Dataset entries
====================

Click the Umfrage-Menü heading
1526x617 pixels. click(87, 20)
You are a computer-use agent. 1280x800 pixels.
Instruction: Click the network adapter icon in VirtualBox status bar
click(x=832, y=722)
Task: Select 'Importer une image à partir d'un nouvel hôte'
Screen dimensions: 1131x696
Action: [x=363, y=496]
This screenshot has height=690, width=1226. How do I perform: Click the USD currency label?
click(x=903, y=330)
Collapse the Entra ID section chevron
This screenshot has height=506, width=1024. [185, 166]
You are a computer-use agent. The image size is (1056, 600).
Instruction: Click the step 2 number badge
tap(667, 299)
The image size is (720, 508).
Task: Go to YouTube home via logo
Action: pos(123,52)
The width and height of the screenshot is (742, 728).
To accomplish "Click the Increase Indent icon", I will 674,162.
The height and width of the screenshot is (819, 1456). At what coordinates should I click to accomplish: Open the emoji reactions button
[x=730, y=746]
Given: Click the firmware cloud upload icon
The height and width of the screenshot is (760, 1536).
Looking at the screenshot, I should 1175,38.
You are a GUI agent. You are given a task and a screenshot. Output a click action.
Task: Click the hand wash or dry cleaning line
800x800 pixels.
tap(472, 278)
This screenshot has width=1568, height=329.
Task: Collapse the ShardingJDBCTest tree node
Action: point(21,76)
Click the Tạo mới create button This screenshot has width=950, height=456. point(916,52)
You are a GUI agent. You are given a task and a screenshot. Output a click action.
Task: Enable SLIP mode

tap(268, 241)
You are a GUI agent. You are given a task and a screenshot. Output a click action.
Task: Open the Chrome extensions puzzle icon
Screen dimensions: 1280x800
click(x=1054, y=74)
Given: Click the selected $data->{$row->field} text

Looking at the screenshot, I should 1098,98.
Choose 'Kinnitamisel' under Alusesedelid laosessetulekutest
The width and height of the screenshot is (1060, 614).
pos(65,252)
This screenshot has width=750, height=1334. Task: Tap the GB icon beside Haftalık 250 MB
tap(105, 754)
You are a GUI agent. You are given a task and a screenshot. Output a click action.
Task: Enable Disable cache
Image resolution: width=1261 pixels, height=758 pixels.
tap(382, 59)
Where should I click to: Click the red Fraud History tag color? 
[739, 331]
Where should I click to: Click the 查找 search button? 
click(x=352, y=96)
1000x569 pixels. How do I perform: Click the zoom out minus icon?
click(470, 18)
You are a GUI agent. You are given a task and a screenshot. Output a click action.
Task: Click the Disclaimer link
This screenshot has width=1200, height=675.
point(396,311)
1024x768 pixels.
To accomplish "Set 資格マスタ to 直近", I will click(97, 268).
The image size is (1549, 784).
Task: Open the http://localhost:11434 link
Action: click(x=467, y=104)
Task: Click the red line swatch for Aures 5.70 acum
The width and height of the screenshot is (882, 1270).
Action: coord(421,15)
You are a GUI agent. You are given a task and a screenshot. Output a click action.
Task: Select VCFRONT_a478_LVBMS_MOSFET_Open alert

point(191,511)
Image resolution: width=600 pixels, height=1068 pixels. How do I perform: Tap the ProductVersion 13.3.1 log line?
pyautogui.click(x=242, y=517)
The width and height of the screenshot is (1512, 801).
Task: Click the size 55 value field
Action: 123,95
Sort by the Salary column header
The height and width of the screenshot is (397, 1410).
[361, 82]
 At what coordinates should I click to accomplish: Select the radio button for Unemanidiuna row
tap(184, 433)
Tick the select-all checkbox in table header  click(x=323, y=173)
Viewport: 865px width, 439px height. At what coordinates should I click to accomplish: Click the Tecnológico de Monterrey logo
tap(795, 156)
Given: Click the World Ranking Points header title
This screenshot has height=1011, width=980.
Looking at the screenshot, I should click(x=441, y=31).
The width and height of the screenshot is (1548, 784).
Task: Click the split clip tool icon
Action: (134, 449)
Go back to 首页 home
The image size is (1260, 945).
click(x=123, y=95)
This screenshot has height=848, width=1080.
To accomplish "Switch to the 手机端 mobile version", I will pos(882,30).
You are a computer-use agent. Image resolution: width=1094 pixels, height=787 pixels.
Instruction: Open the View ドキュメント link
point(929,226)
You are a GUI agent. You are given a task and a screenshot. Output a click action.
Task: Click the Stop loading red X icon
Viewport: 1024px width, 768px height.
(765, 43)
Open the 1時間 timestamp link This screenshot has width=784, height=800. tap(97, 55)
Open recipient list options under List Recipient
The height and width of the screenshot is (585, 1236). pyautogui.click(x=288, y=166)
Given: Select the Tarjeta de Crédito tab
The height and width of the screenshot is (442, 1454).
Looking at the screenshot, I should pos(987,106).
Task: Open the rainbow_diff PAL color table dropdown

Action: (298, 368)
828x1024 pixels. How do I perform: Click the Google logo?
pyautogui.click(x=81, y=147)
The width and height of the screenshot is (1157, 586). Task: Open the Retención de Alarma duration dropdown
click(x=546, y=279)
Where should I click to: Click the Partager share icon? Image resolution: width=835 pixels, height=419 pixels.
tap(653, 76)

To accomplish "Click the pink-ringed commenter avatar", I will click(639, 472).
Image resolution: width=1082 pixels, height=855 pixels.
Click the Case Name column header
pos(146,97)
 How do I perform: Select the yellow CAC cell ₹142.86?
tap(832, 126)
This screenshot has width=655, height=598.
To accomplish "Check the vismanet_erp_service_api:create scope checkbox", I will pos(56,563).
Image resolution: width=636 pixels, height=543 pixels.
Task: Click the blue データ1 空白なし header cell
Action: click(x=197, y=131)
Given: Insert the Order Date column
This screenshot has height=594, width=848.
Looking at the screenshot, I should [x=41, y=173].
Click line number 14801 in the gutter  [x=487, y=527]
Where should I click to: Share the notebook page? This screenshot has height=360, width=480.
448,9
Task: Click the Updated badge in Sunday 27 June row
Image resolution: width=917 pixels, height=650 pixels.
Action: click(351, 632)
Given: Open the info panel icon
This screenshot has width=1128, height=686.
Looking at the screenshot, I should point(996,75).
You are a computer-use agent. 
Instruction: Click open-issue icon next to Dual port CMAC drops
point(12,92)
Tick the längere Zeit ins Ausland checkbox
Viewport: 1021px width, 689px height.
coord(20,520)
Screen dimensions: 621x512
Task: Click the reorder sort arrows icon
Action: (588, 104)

====================

Your task
Exactly as written, reproduce the whole listing.

Result
Click the Umfrage-Menü heading
1526x617 pixels. click(87, 20)
You are a computer-use agent. 1280x800 pixels.
Instruction: Click the network adapter icon in VirtualBox status bar
click(x=832, y=722)
Task: Select 'Importer une image à partir d'un nouvel hôte'
Screen dimensions: 1131x696
Action: [x=363, y=496]
This screenshot has height=690, width=1226. How do I perform: Click the USD currency label?
click(x=903, y=330)
Collapse the Entra ID section chevron
This screenshot has height=506, width=1024. [185, 166]
You are a computer-use agent. The image size is (1056, 600).
Instruction: Click the step 2 number badge
tap(667, 299)
The image size is (720, 508).
Task: Go to YouTube home via logo
Action: pos(123,52)
The width and height of the screenshot is (742, 728).
To accomplish "Click the Increase Indent icon", I will 674,162.
The height and width of the screenshot is (819, 1456). At what coordinates should I click to accomplish: Open the emoji reactions button
[x=730, y=746]
Given: Click the firmware cloud upload icon
The height and width of the screenshot is (760, 1536).
Looking at the screenshot, I should 1175,38.
You are a GUI agent. You are given a task and a screenshot. Output a click action.
Task: Click the hand wash or dry cleaning line
800x800 pixels.
tap(472, 278)
This screenshot has width=1568, height=329.
Task: Collapse the ShardingJDBCTest tree node
Action: point(21,76)
Click the Tạo mới create button This screenshot has width=950, height=456. point(916,52)
You are a GUI agent. You are given a task and a screenshot. Output a click action.
Task: Enable SLIP mode

tap(268, 241)
You are a GUI agent. You are given a task and a screenshot. Output a click action.
Task: Open the Chrome extensions puzzle icon
Screen dimensions: 1280x800
click(x=1054, y=74)
Given: Click the selected $data->{$row->field} text

Looking at the screenshot, I should 1098,98.
Choose 'Kinnitamisel' under Alusesedelid laosessetulekutest
The width and height of the screenshot is (1060, 614).
pos(65,252)
This screenshot has width=750, height=1334. Task: Tap the GB icon beside Haftalık 250 MB
tap(105, 754)
You are a GUI agent. You are given a task and a screenshot. Output a click action.
Task: Enable Disable cache
Image resolution: width=1261 pixels, height=758 pixels.
tap(382, 59)
Where should I click to: Click the red Fraud History tag color? 
[739, 331]
Where should I click to: Click the 查找 search button? 
click(x=352, y=96)
1000x569 pixels. How do I perform: Click the zoom out minus icon?
click(470, 18)
You are a GUI agent. You are given a task and a screenshot. Output a click action.
Task: Click the Disclaimer link
This screenshot has width=1200, height=675.
point(396,311)
1024x768 pixels.
To accomplish "Set 資格マスタ to 直近", I will click(97, 268).
The image size is (1549, 784).
Task: Open the http://localhost:11434 link
Action: click(x=467, y=104)
Task: Click the red line swatch for Aures 5.70 acum
The width and height of the screenshot is (882, 1270).
Action: coord(421,15)
You are a GUI agent. You are given a task and a screenshot. Output a click action.
Task: Select VCFRONT_a478_LVBMS_MOSFET_Open alert

point(191,511)
Image resolution: width=600 pixels, height=1068 pixels. How do I perform: Tap the ProductVersion 13.3.1 log line?
pyautogui.click(x=242, y=517)
The width and height of the screenshot is (1512, 801).
Task: Click the size 55 value field
Action: 123,95
Sort by the Salary column header
The height and width of the screenshot is (397, 1410).
[361, 82]
 At what coordinates should I click to accomplish: Select the radio button for Unemanidiuna row
tap(184, 433)
Tick the select-all checkbox in table header  click(x=323, y=173)
Viewport: 865px width, 439px height. At what coordinates should I click to accomplish: Click the Tecnológico de Monterrey logo
tap(795, 156)
Given: Click the World Ranking Points header title
This screenshot has height=1011, width=980.
Looking at the screenshot, I should click(x=441, y=31).
The width and height of the screenshot is (1548, 784).
Task: Click the split clip tool icon
Action: (134, 449)
Go back to 首页 home
The image size is (1260, 945).
click(x=123, y=95)
This screenshot has height=848, width=1080.
To accomplish "Switch to the 手机端 mobile version", I will pos(882,30).
You are a computer-use agent. Image resolution: width=1094 pixels, height=787 pixels.
Instruction: Open the View ドキュメント link
point(929,226)
You are a GUI agent. You are given a task and a screenshot. Output a click action.
Task: Click the Stop loading red X icon
Viewport: 1024px width, 768px height.
(765, 43)
Open the 1時間 timestamp link This screenshot has width=784, height=800. tap(97, 55)
Open recipient list options under List Recipient
The height and width of the screenshot is (585, 1236). pyautogui.click(x=288, y=166)
Given: Select the Tarjeta de Crédito tab
The height and width of the screenshot is (442, 1454).
Looking at the screenshot, I should pos(987,106).
Task: Open the rainbow_diff PAL color table dropdown

Action: (298, 368)
828x1024 pixels. How do I perform: Click the Google logo?
pyautogui.click(x=81, y=147)
The width and height of the screenshot is (1157, 586). Task: Open the Retención de Alarma duration dropdown
click(x=546, y=279)
Where should I click to: Click the Partager share icon? Image resolution: width=835 pixels, height=419 pixels.
tap(653, 76)

To accomplish "Click the pink-ringed commenter avatar", I will click(639, 472).
Image resolution: width=1082 pixels, height=855 pixels.
Click the Case Name column header
pos(146,97)
 How do I perform: Select the yellow CAC cell ₹142.86?
tap(832, 126)
This screenshot has width=655, height=598.
To accomplish "Check the vismanet_erp_service_api:create scope checkbox", I will pos(56,563).
Image resolution: width=636 pixels, height=543 pixels.
Task: Click the blue データ1 空白なし header cell
Action: click(x=197, y=131)
Given: Insert the Order Date column
This screenshot has height=594, width=848.
Looking at the screenshot, I should [x=41, y=173].
Click line number 14801 in the gutter  [x=487, y=527]
Where should I click to: Share the notebook page? This screenshot has height=360, width=480.
448,9
Task: Click the Updated badge in Sunday 27 June row
Image resolution: width=917 pixels, height=650 pixels.
Action: click(351, 632)
Given: Open the info panel icon
This screenshot has width=1128, height=686.
Looking at the screenshot, I should point(996,75).
You are a computer-use agent. 
Instruction: Click open-issue icon next to Dual port CMAC drops
point(12,92)
Tick the längere Zeit ins Ausland checkbox
Viewport: 1021px width, 689px height.
coord(20,520)
Screen dimensions: 621x512
Task: Click the reorder sort arrows icon
Action: (588, 104)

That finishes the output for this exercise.